第17話:話を整理したんだが

 珊瑚さんの話を整理してみた。俺と珊瑚さんは、俺が大学入学して数か月したころ、珊瑚さんと再会して付き合い始めた。約半年付き合ううちに俺の家に泊まることも多くなり半同棲生活になっていたという。


 そんな生活の裏では、俺のストーカーである藍子さんが動いていた、と。俺たち二人を混沌させ、俺だけ連れて行った。


 珊瑚さんは1か月以上昏睡状態で目が覚めず、意識を取り戻した時には俺は行方不明だったらしい。警察に連絡してたが、彼女では捜索願は出せないらしい。そこで、俺の両親を思い出した。


 うちの実家は市内にあるので当然、実家にも行ったらしい。事前に電話連絡をして、いざ俺の実家に行くと俺の両親も意識不明だった。

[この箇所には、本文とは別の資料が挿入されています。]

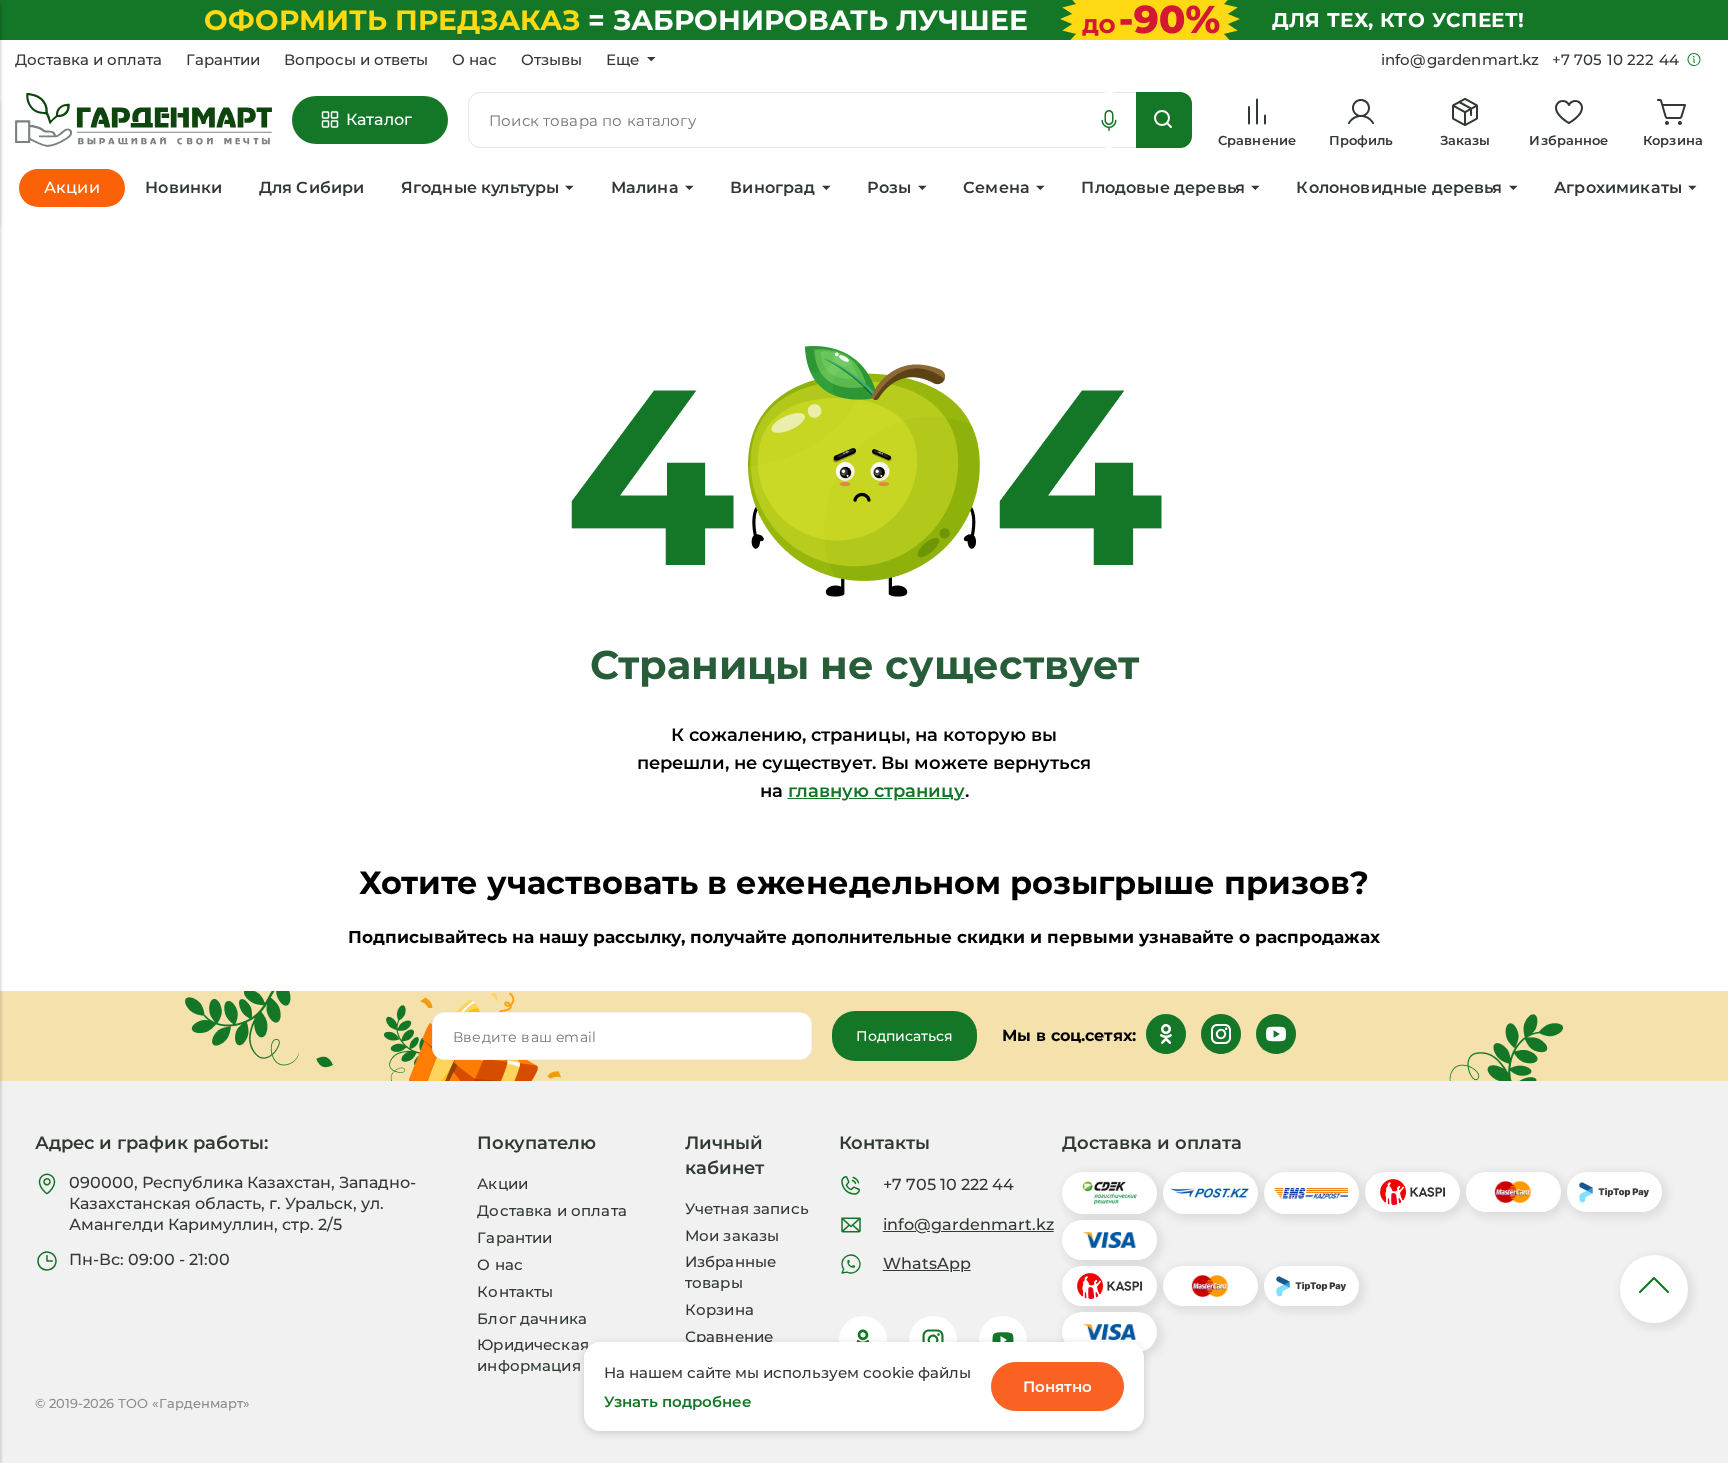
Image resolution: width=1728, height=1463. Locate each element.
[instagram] (933, 1340)
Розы (889, 187)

 すぐに救急車に連絡したけど、現在も意識は戻らないとのこと。


 ここまで聞いた時点で、俺は実家に電話をしてみたが誰も出ない。父さん、母さんの携帯に連絡したが電源が入っていないという案内が流れるだけ。LINEは既読が付かない。


 そして、珊瑚さんの家では貴行が同様に意識不明。現在も入院中。貴行とは高校の時からよく遊んでいたし、珊瑚さんの弟ってこともあってよく三人であそびにも行っていたらしい。

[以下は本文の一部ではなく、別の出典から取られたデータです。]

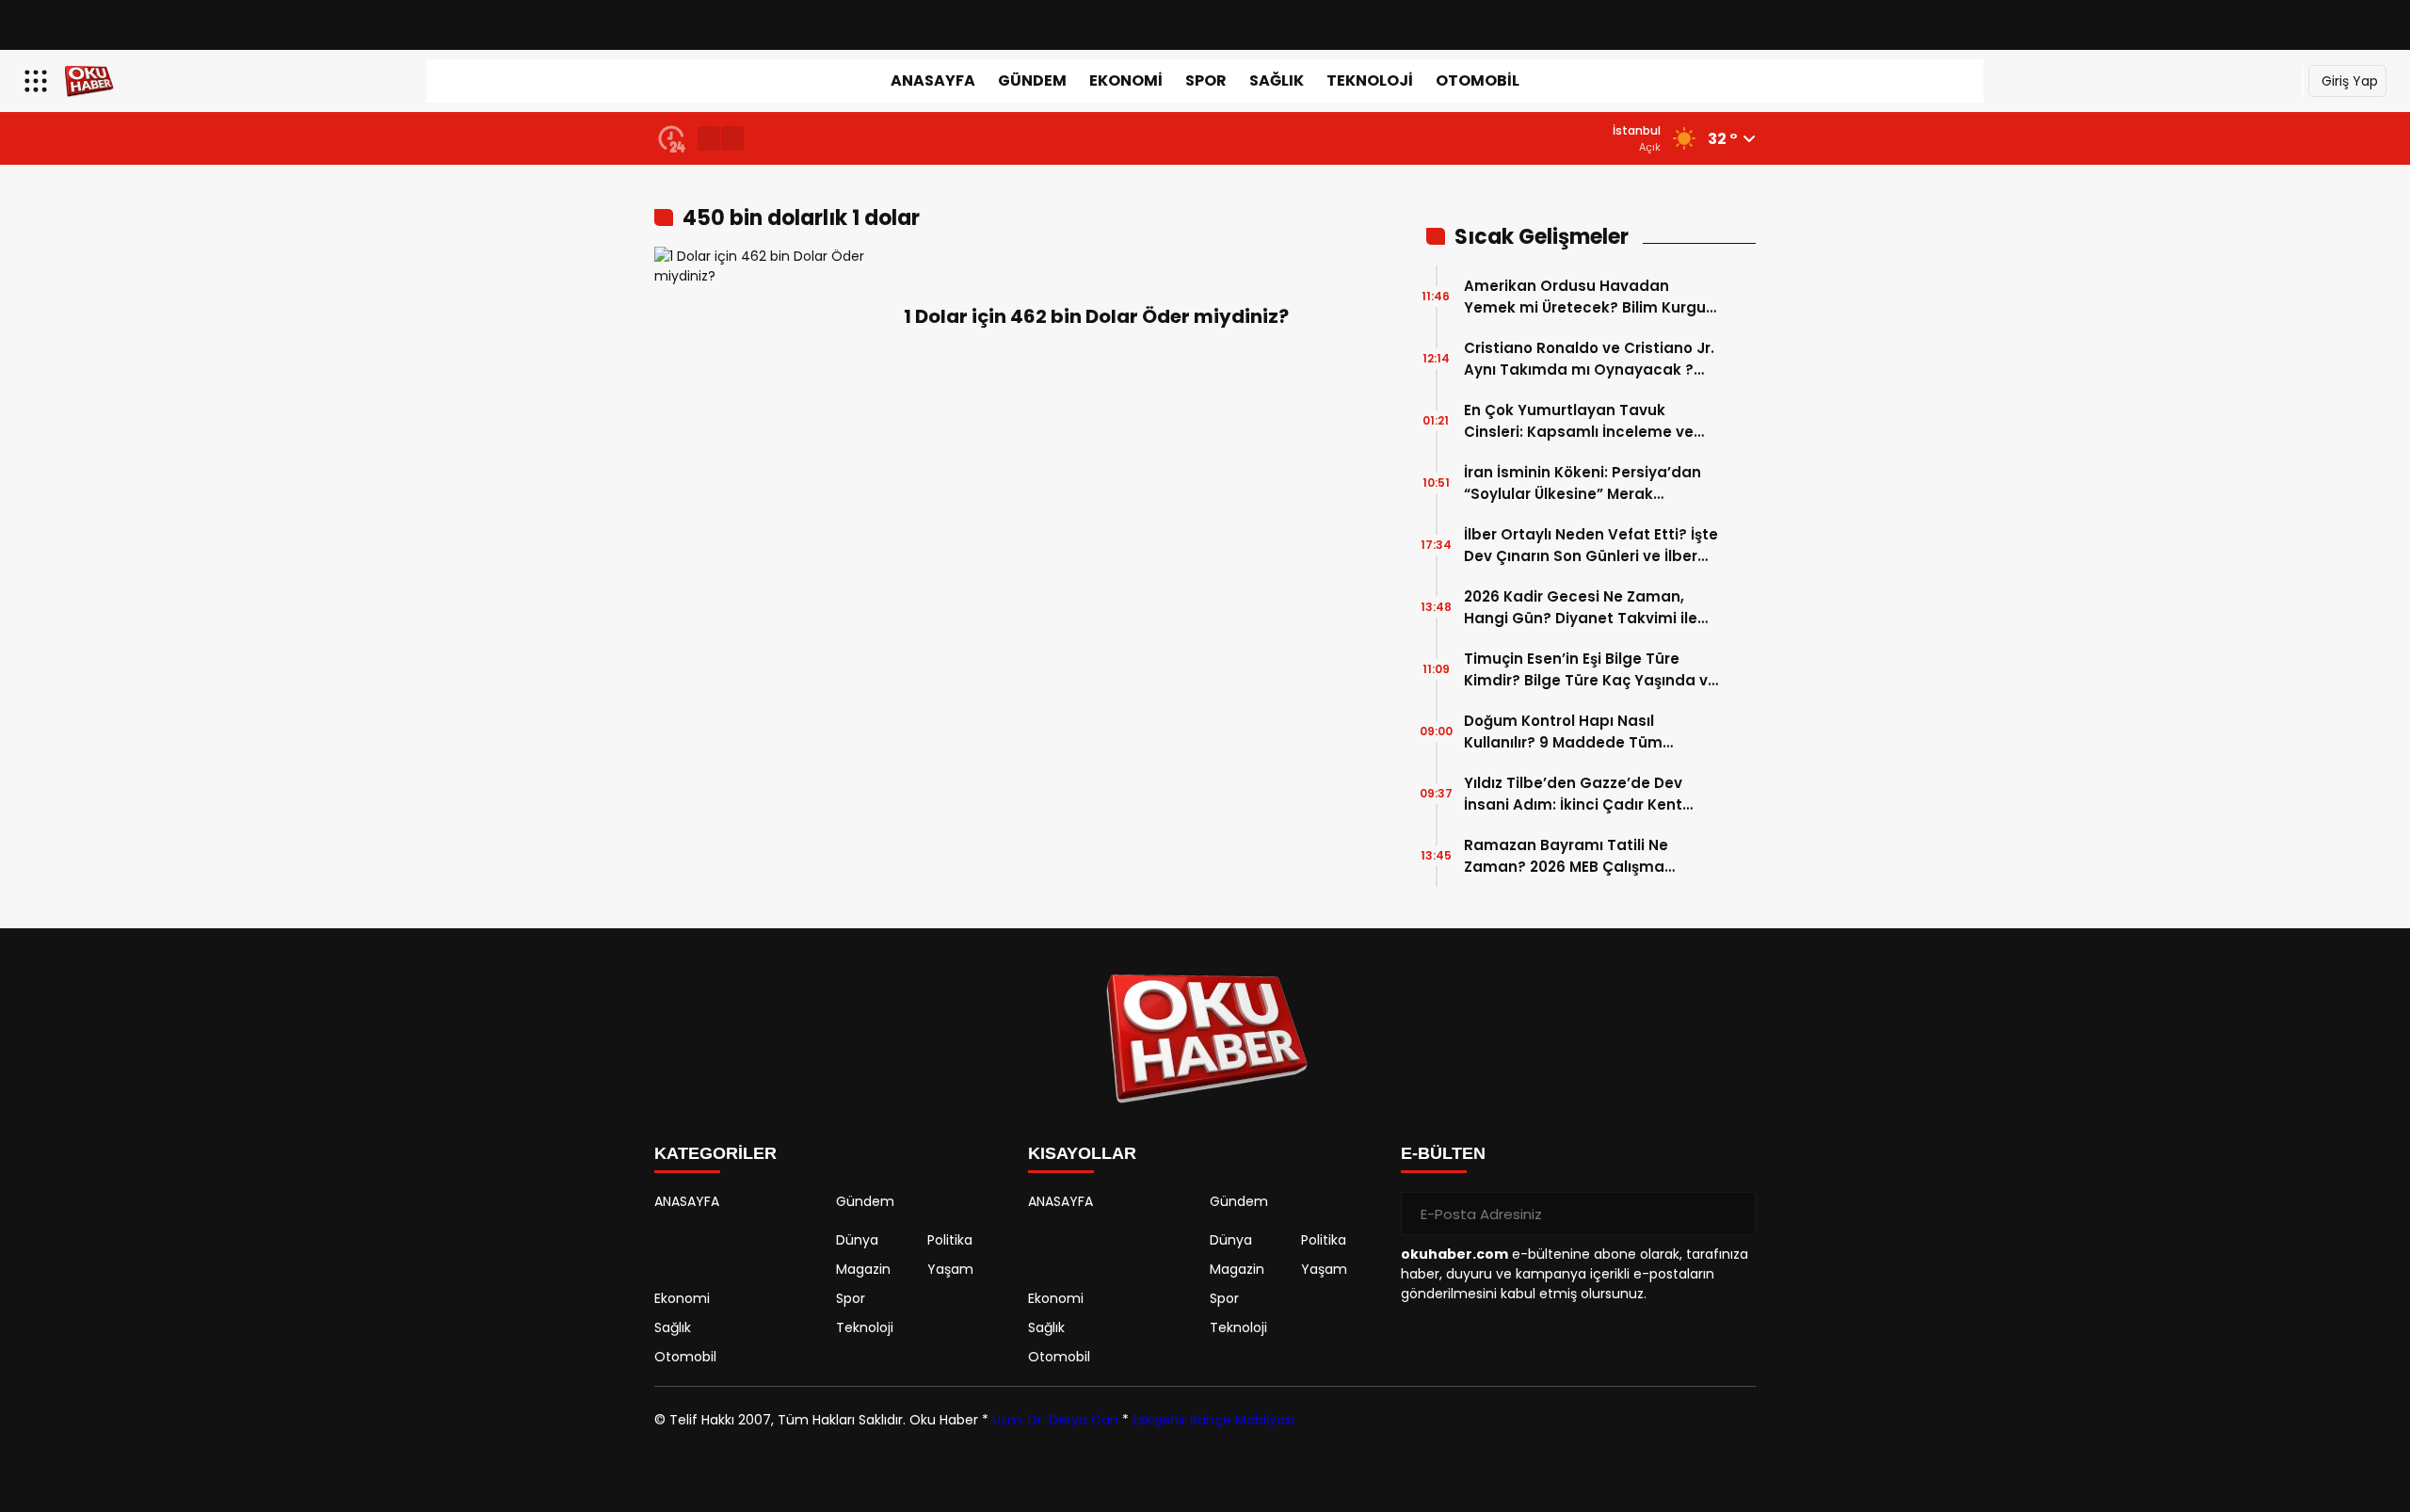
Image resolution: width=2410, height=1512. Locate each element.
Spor (1206, 80)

 2021年時点の俺ならばイメージできる未来だった。そして、聞いている範囲で矛盾がない。しかも、ベンチの俺のすぐ横で話してくれる珊瑚さんは明らかに俺のことを心配してくれている表情だった。


 ただ、気になる。


 現在(2021年)の俺が、未来(2022年)の俺と意識が入れ替わったとき、つまり、タイムリープが成立したとき、俺は電球を交換していたらしいし、倒れて頭を打ったらしい。


 それまで藍子さんと暮らしていた、ということにならないだろうか。



「俺がタイムリープしてきたときより一瞬前までは、俺は藍子さんと生活していたんだと思う。ストーカーで彼女を目の前で傷つけた女の人と暮らしているってのが分からない」


「あんた まだそんなこと言ってんの!? タイムリープなんてないのよ! 隆志は誘拐されてからずっと昏睡状態だったんじゃないの⁉ だからこんなに痩せこけて!」



 珊瑚さんは手鏡を取り出し、俺の顔を俺に見せる。


 確かに、頬がこけている。やつれているというよりは、痩せこけている。


 俺がタイムリープした時、具合が悪くて動けなかったのは、長期間寝たきりだったから!? 確かに食事も取れなくて、マックでもジュースしか飲めなかった。



「お願い! 一緒に逃げよう! あの女 異常だよ! もう隆志を失いたくない! このまま行けるところまで車で逃げよう!」



 鬼気迫る表情で縋ってくる珊瑚さん。この怯え具合は普通じゃない。これまでよほど怖い思いをしてきたのだろう。腕と頭のケガも藍子さんに殴られたと言っていたし。


 俺は決断を迫られていた。藍子さんと珊瑚さん、二人は真逆のことを言っている。どちらのことを信じたらいいのか。